I have data frame that looks similar to something like this:
C <- c("","","","","","","","A","B","D","A","B","D","A","B","D")
D <- c(NA,NA,NA,2,NA,NA,1,1,4,2,2,5,2,1,4,2)
G <- list(C=C,D=D)
T <- as.data.frame(G)
T
C D
1 NA
2 NA
3 NA
4 2
5 NA
6 NA
7 1
8 A 1
9 B 4
10 D 2
11 A 2
12 B 5
13 D 2
14 A 1
15 B 4
16 D 2
I would like to be able to condense all the repeat characters into one, and look similar to this:
J B C E
1 2 1
2 A 1 2 1
3 B 4 5 4
4 D 2 2 2
So of course, the data is all the same, it is just that it is condensed and new columns are formed to hold the data. I am sure there is an easy way to do it, but from the books I have looked through, I haven't seen anything for this!
EDIT I edited the example because it wasn't working with the answers so far. I wonder if the NA's, blanks, and unevenness from the blanks are contributing??
hereĀ“s a reshape solution:
require(reshape)
cast(T, C ~ ., function(x) x)
Changed T to df to avoid a bad habit. Returns a list, which my not be what you want but you can convert from there.

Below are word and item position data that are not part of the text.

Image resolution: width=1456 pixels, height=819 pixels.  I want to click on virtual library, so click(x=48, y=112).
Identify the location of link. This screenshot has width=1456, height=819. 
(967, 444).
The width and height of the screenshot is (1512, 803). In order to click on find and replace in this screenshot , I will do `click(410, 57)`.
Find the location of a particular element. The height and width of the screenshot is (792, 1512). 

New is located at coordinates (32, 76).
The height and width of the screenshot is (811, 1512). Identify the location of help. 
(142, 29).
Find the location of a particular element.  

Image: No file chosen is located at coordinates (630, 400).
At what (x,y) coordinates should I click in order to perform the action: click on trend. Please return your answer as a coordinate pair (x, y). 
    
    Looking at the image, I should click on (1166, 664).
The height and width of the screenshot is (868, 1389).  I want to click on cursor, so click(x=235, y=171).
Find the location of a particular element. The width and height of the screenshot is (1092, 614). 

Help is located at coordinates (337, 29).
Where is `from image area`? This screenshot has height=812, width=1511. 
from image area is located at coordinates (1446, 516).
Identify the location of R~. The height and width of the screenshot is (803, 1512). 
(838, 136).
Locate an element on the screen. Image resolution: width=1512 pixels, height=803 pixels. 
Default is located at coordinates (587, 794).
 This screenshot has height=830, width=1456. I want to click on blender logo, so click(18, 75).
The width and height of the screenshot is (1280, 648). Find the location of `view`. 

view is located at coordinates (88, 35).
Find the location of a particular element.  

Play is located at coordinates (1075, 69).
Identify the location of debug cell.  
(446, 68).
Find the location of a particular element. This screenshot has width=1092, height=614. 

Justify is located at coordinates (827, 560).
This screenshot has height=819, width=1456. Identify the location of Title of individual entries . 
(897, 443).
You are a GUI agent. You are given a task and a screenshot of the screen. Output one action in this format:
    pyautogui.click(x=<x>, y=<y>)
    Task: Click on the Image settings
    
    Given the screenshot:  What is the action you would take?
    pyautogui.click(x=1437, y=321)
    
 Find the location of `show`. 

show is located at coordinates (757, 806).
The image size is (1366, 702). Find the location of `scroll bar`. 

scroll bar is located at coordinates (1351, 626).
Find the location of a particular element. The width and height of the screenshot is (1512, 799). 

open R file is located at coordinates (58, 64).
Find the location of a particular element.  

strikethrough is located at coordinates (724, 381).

C <- c("A","B","D","A","B","D","A","B","D")
D <- c(1,4,2,2,5,2,1,4,2)
my.df <- data.frame(id=C,val=D)
ret <- function(x) x
by.df <- by(my.df$val,INDICES=my.df$id,ret)
This seems to get the results you are looking for. I'm assuming it's OK to remove the NA values since that matches the desired output you show.
T <- na.omit(T)
T$ind <- ave(1:nrow(T), T$C, FUN = seq_along)
reshape(T, direction = "wide", idvar = "C", timevar = "ind")
# C D.1 D.2 D.3
# 4 2 1 NA
# 8 A 1 2 1
# 9 B 4 5 4
# 10 D 2 2 2
library(reshape2)
dcast(T, C ~ ind, value.var = "D", fill = "")
# C 1 2 3
# 1 2 1
# 2 A 1 2 1
# 3 B 4 5 4
# 4 D 2 2 2